The game was moderately successful, selling 1.5 million copies upon its release.

Many reviews praised the game for its unique open world. Ivan Sulic of IGN described it as "well-developed and nicely presented". He also complimented the game's play value. Dustin Chadwell of Gaming Age gave the PlayStation 2 version a B and stated, "I definitely have to give a thumb up to the development team that worked on making what could have been simple license cash in into a playable, and enjoyable game." Angelina Sandoval of GameZone was very fond of the game's minigames and collection of fashion items, and called the story "entertaining", while a reviewer from Eurogamer commented on the game's creative features, such as the player's ability to create their own T-shirts and posters within the game.

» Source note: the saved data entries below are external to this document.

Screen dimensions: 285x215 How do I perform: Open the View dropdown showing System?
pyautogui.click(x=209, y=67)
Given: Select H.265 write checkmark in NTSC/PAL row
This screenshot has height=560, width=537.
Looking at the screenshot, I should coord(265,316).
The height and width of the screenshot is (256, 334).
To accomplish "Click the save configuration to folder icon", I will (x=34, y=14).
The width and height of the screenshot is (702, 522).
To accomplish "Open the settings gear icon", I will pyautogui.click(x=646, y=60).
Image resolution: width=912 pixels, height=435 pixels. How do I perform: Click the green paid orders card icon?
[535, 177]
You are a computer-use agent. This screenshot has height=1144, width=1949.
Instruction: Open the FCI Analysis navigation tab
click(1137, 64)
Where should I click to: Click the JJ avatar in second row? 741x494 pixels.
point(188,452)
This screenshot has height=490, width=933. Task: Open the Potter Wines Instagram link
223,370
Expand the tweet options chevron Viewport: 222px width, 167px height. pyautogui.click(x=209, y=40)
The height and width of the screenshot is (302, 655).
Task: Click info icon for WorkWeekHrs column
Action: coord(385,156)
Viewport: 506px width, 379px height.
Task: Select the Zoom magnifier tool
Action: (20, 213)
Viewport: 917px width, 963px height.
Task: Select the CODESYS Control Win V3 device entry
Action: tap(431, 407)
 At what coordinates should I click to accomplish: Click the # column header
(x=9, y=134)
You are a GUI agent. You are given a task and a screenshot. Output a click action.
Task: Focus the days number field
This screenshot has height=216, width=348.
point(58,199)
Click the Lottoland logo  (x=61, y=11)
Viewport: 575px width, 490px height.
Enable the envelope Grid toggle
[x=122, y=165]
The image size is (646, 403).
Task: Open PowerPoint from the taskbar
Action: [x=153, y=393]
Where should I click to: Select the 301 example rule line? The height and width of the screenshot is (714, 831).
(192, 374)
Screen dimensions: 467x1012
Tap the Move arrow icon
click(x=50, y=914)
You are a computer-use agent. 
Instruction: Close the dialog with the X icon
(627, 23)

Several critics disapprovingly felt the game excessively appealed to a young female demographic. A reviewer from the Official U.S. PlayStation Magazine claimed the game is "decent for tween girls, not anyone else". Its UK counterpart, however, was more unfavorable towards the game, labeling the game as "vomit-inducing". The reviewer also described it as an "unpleasant, explotative drivel aimed at girls who would almost certainly have more fun staring at a blank TV set".

Aggregate score
| Aggregator | Score |  |  |  |
| GBA | GameCube | PC | PS2 |
| Metacritic | N/A | N/A | N/A | 60/100 |

Review scores
| Publication | Score |  |  |  |
| GBA | GameCube | PC | PS2 |
| GameZone | N/A | N/A | 8 out of 10 | N/A |
| Game Vortex | N/A | N/A | N/A | 80 out of 100 |
| Gaming Age | N/A | N/A | N/A | B |
| GotNext | N/A | 1.5/5 | N/A | N/A |
| NZGamer.com | N/A | N/A | N/A | 7.3/10 |
| DS-x2 | N/A | N/A | N/A | 7.5/10 |

==Sequels==
The game received three sequels. The first one, Bratz: Forever Diamondz, was released for the PlayStation 2, GameCube, Game Boy Advance, and Nintendo DS in 2006. The other two sequels, Bratz: The Movie (2007) and Bratz: Girlz Really Rock (2008), were both released for the PlayStation 2 and Wii.